Subject: Question about blending skies with far-away planets...

draculaz opened this issue on Jun 14, 2002 ยท 11 posts


draculaz posted Fri, 14 June 2002 at 11:42 PM

How can you make the sky come over the planet instead of having the planet in the atmosphere? The sky presets for the infinite planes or volumes wouldn't do the image justice. So, are there special settings? Drac


EricofSD posted Sat, 15 June 2002 at 1:59 AM

Not really, but a good fake is to turn off the cloud texture and add one or two infinite planes with cloud texture on them. You can place the planets behind the planes.

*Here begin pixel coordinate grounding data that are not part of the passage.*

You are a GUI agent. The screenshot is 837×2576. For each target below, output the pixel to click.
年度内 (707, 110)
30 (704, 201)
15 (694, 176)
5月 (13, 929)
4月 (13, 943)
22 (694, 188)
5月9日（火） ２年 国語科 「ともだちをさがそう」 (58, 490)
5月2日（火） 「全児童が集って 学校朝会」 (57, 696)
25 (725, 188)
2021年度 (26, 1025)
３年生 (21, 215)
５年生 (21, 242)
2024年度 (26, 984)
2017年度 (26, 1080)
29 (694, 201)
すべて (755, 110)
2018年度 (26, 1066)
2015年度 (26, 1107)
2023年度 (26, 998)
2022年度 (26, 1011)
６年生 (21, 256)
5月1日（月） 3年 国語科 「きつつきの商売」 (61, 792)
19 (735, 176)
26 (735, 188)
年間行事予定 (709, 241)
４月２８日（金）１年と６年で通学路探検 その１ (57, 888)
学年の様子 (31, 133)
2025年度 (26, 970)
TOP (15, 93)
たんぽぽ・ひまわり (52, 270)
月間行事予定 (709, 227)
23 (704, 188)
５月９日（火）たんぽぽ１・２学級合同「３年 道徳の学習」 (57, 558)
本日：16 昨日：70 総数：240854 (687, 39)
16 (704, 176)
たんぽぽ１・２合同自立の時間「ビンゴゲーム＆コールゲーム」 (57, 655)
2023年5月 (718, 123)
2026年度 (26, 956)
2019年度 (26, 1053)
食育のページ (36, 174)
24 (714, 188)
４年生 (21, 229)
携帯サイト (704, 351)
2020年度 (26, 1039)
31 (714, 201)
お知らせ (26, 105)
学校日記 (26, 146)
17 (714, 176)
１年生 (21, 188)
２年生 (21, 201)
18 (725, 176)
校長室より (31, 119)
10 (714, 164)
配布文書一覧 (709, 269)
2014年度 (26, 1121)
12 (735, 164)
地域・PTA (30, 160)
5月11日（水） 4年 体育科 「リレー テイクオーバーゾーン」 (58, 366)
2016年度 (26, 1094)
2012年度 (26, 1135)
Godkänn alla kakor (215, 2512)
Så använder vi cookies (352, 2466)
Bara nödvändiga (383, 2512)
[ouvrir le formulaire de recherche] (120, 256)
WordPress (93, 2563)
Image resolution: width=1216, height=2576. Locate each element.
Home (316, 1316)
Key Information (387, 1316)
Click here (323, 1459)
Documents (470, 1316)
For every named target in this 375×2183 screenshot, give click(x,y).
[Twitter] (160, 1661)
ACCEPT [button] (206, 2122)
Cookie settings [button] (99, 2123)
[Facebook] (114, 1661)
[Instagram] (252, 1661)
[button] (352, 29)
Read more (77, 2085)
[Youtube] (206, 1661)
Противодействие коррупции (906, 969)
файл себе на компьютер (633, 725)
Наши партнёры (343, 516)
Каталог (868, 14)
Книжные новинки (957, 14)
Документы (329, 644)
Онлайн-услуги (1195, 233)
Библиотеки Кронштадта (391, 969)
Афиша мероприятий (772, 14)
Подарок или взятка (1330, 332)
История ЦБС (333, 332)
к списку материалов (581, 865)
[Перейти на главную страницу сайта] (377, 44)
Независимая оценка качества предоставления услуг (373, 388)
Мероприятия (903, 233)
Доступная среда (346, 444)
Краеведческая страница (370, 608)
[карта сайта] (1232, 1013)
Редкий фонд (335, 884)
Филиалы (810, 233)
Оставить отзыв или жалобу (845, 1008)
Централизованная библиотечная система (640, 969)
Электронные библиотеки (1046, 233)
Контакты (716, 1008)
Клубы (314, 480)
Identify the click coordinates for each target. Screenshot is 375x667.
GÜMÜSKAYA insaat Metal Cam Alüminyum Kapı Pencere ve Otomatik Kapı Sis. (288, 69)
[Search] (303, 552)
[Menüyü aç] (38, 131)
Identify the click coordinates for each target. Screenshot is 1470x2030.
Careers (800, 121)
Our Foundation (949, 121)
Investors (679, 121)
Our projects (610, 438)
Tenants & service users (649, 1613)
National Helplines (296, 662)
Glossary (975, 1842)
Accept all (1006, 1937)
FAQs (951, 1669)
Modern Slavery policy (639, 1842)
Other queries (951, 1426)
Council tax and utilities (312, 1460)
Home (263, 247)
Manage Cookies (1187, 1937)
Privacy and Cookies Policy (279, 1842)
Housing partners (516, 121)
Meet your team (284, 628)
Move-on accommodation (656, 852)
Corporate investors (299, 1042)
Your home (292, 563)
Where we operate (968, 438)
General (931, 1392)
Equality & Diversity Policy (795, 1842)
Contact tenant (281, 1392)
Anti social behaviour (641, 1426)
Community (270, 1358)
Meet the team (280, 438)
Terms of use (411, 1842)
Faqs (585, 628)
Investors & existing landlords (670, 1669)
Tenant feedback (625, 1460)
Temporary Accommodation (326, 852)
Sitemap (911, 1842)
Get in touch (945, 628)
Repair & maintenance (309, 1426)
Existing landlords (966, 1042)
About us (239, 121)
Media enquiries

Rayraz posted Sat, 15 June 2002 at 5:25 AM

You can also mask the sky out and render your scene and your planets in different images. Then you go to your favourite 2D-app open the planet-image. Add a layer with only the sky (wich you can do with your mask) on top of it. Then you can fiddle with the layer-options, like putting it to overlay or screen mode. This way you can accurately create the exact effect you are looking for and you don't have to make lot's of test-renders in bryce. When you've got the planets and the sky right you add another layer with the whole (planetless) scene with only the sky masked away and put this layer all the way on top. And you have your image with the planets behind the sky.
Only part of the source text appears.